14th Sheriff of Worcester County, Massachusetts
- In office 1854–1856
- Preceded by: James Estabrook
- Succeeded by: John S.C. Knowlton

Personal details
- Born: George Washington Richardson October 28, 1808 Boston, Massachusetts
- Died: June 1886 (aged 77) Saint John, New Brunswick
- Political party: Know Nothing
- Spouse(s): Lucy Dana White, (m. 1836, d. 1875)
- Children: Clifford Anna Maria (b. 1836)
- Alma mater: Harvard College, 1829.
- Occupation: Lawyer

= George W. Richardson (Massachusetts politician) =

American politician (1808–1886)

George Washington Richardson (October 28, 1808 – June 19, 1886) was an American politician who served as the Sheriff of Worcester County, Massachusetts, and twice as mayor of Worcester, Massachusetts.

==Biography==
Richardson was born on October 28, 1808 in Boston, Massachusetts. He graduated from Harvard College in 1829 along with classmates that included William Henry Channing, James Freeman Clarke, Benjamin Robbins Curtis, George T. Davis, Oliver Wendell Holmes Sr., Isaac Edward Morse, Benjamin Peirce, Samuel Francis Smith, and Charles Storer Storrow. He was admitted to the Massachusetts Bar in 1835.

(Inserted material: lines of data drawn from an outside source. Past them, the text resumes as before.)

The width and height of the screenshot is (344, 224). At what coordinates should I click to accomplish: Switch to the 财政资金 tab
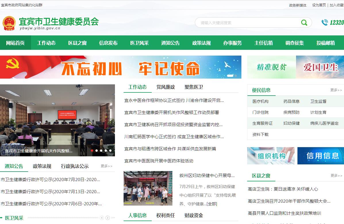tap(194, 215)
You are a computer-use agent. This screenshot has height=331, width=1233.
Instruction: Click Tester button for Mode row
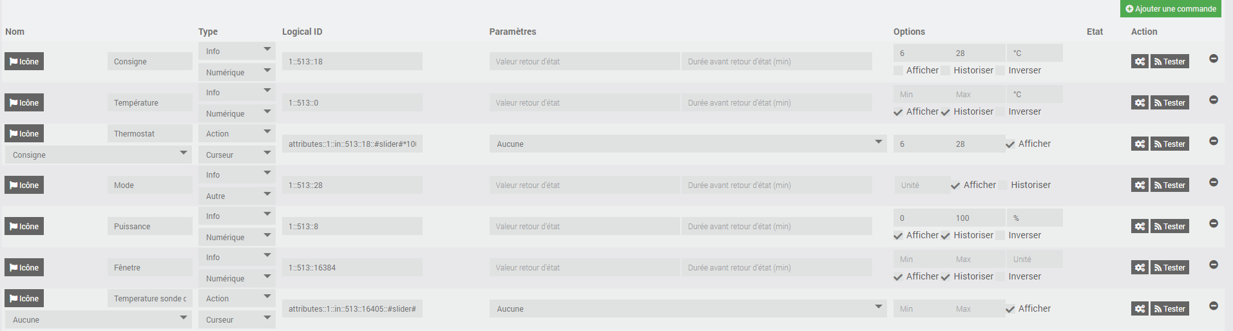click(1170, 185)
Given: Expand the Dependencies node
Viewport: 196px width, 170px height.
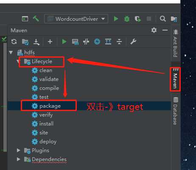Looking at the screenshot, I should (x=19, y=159).
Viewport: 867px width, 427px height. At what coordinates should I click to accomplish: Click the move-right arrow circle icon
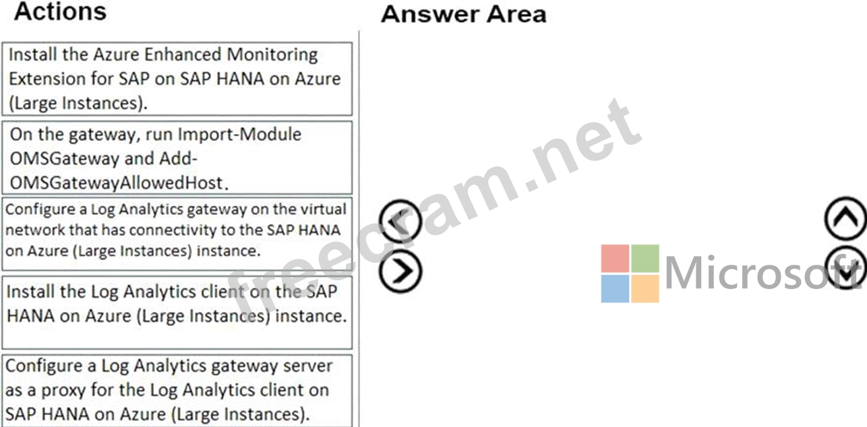400,271
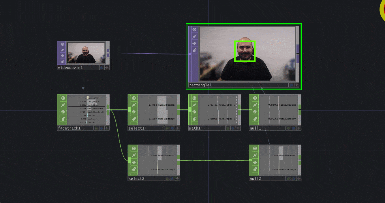Click the export arrow icon on select1
Screen dimensions: 385x203
coord(134,111)
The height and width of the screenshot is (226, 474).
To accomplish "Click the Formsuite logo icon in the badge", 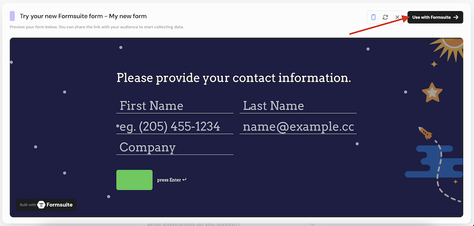I will pyautogui.click(x=41, y=205).
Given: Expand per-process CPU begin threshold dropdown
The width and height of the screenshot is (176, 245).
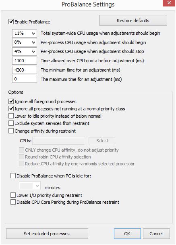Looking at the screenshot, I should [25, 42].
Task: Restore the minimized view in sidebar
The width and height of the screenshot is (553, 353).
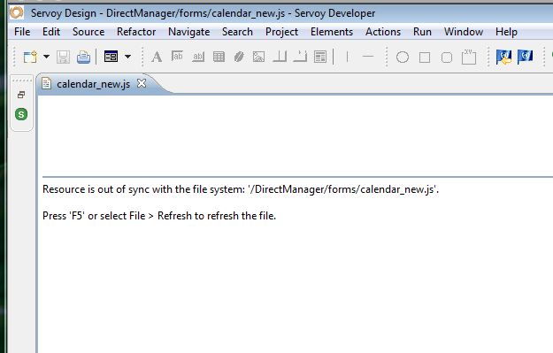Action: coord(21,95)
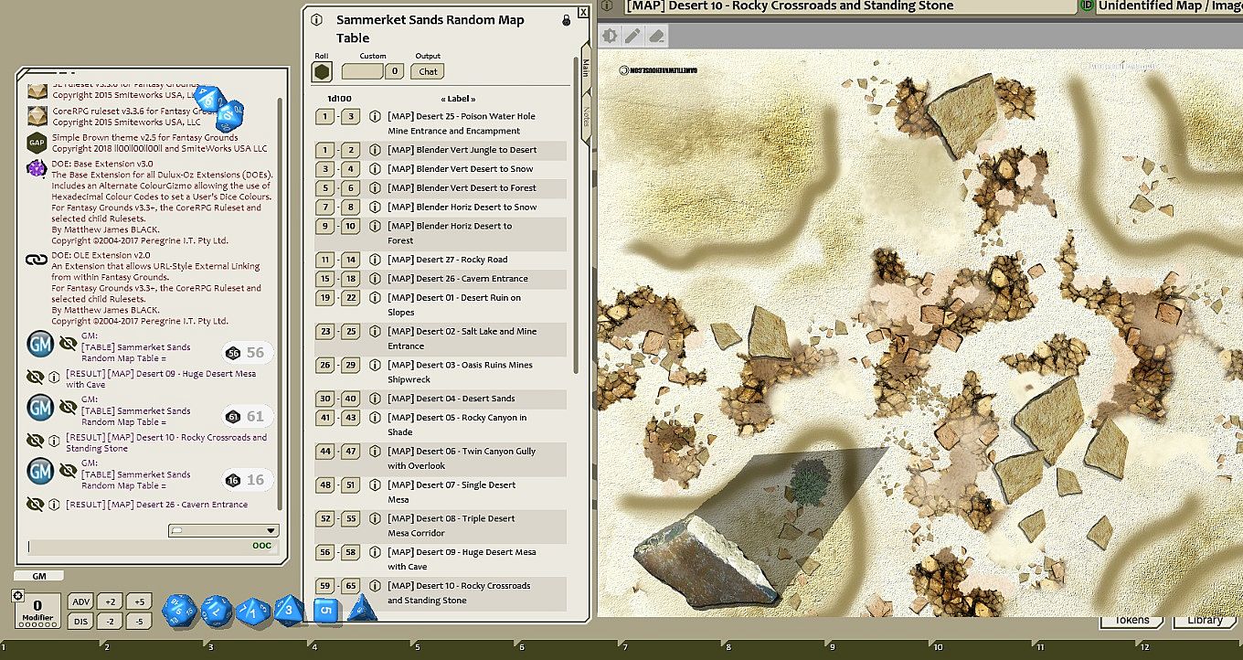The image size is (1243, 660).
Task: Select the eraser tool on map toolbar
Action: point(655,37)
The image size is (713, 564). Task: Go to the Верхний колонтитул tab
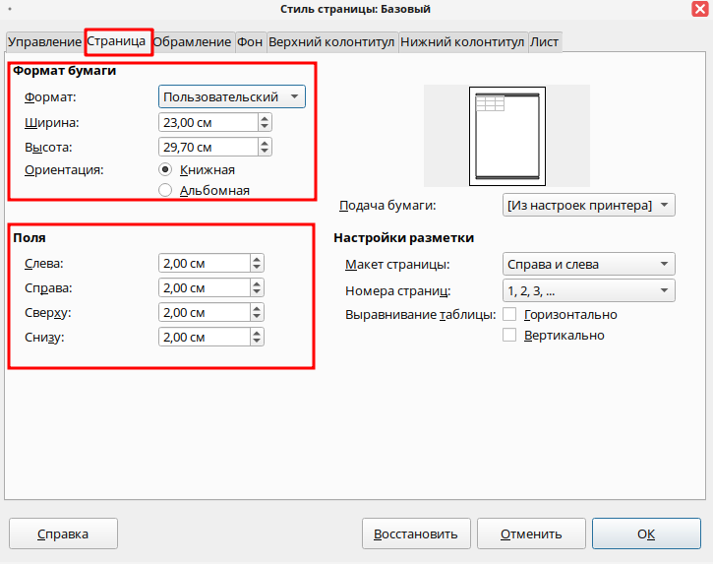pos(330,42)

Richardson married Lucy Dana White, of Watertown, Massachusetts, on January 6, 1836. they had two children Clifford Richardson and Anna Maria Richardson.

Richardson served as the Sheriff of Worcester County, Massachusetts from 1854 to 1856. He served as the mayor of Worcester from January 1, 1855, to January 7, 1856, and from January 5, 1857, to January 4, 1858. Richardson was elected in 1854 as a member of the Know Nothing party, Richardson received a majority of 1,311 votes. In December 1856 Richardson was elected the seventh mayor of Worcester with a majority of 55 votes.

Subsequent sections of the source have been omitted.